▸ **SOURCE RECORDS**

----------

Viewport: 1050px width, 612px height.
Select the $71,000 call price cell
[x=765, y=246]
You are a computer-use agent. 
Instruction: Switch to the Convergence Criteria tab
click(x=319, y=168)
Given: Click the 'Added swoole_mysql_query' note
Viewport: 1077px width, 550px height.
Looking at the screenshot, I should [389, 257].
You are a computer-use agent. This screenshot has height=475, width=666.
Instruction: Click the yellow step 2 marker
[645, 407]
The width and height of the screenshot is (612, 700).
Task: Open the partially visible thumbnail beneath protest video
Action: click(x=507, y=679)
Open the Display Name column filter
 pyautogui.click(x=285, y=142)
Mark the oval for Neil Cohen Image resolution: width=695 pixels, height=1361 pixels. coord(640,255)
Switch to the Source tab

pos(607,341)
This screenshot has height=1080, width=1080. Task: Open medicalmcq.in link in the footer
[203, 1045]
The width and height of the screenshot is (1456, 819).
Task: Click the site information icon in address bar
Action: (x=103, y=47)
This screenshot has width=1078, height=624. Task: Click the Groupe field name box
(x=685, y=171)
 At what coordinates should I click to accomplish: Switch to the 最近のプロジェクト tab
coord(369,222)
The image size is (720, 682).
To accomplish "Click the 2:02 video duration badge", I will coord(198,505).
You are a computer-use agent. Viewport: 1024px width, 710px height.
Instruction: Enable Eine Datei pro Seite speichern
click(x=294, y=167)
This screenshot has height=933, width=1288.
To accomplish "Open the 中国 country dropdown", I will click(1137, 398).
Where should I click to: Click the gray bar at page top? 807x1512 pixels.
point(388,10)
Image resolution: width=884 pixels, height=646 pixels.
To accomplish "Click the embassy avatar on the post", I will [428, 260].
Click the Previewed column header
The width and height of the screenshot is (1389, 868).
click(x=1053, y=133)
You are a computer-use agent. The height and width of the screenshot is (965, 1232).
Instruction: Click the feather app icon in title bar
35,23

----------

▸ **WORK INSTRUCTIONS**
Can you rewrite the entire listing above with every "Instruction" replaced by "Command", leaving everything else unchanged?

▸ **RESULT OF THE EXERCISE**
Viewport: 1050px width, 612px height.
Select the $71,000 call price cell
[x=765, y=246]
You are a computer-use agent. 
Command: Switch to the Convergence Criteria tab
click(x=319, y=168)
Given: Click the 'Added swoole_mysql_query' note
Viewport: 1077px width, 550px height.
Looking at the screenshot, I should [389, 257].
You are a computer-use agent. This screenshot has height=475, width=666.
Command: Click the yellow step 2 marker
[645, 407]
The width and height of the screenshot is (612, 700).
Task: Open the partially visible thumbnail beneath protest video
Action: click(x=507, y=679)
Open the Display Name column filter
 pyautogui.click(x=285, y=142)
Mark the oval for Neil Cohen Image resolution: width=695 pixels, height=1361 pixels. coord(640,255)
Switch to the Source tab

pos(607,341)
This screenshot has height=1080, width=1080. Task: Open medicalmcq.in link in the footer
[203, 1045]
The width and height of the screenshot is (1456, 819).
Task: Click the site information icon in address bar
Action: (x=103, y=47)
This screenshot has width=1078, height=624. Task: Click the Groupe field name box
(x=685, y=171)
 At what coordinates should I click to accomplish: Switch to the 最近のプロジェクト tab
coord(369,222)
The image size is (720, 682).
To accomplish "Click the 2:02 video duration badge", I will coord(198,505).
You are a computer-use agent. Viewport: 1024px width, 710px height.
Command: Enable Eine Datei pro Seite speichern
click(x=294, y=167)
This screenshot has height=933, width=1288.
To accomplish "Open the 中国 country dropdown", I will click(1137, 398).
Where should I click to: Click the gray bar at page top? 807x1512 pixels.
point(388,10)
Image resolution: width=884 pixels, height=646 pixels.
To accomplish "Click the embassy avatar on the post", I will [428, 260].
Click the Previewed column header
The width and height of the screenshot is (1389, 868).
click(x=1053, y=133)
You are a computer-use agent. The height and width of the screenshot is (965, 1232).
Command: Click the feather app icon in title bar
35,23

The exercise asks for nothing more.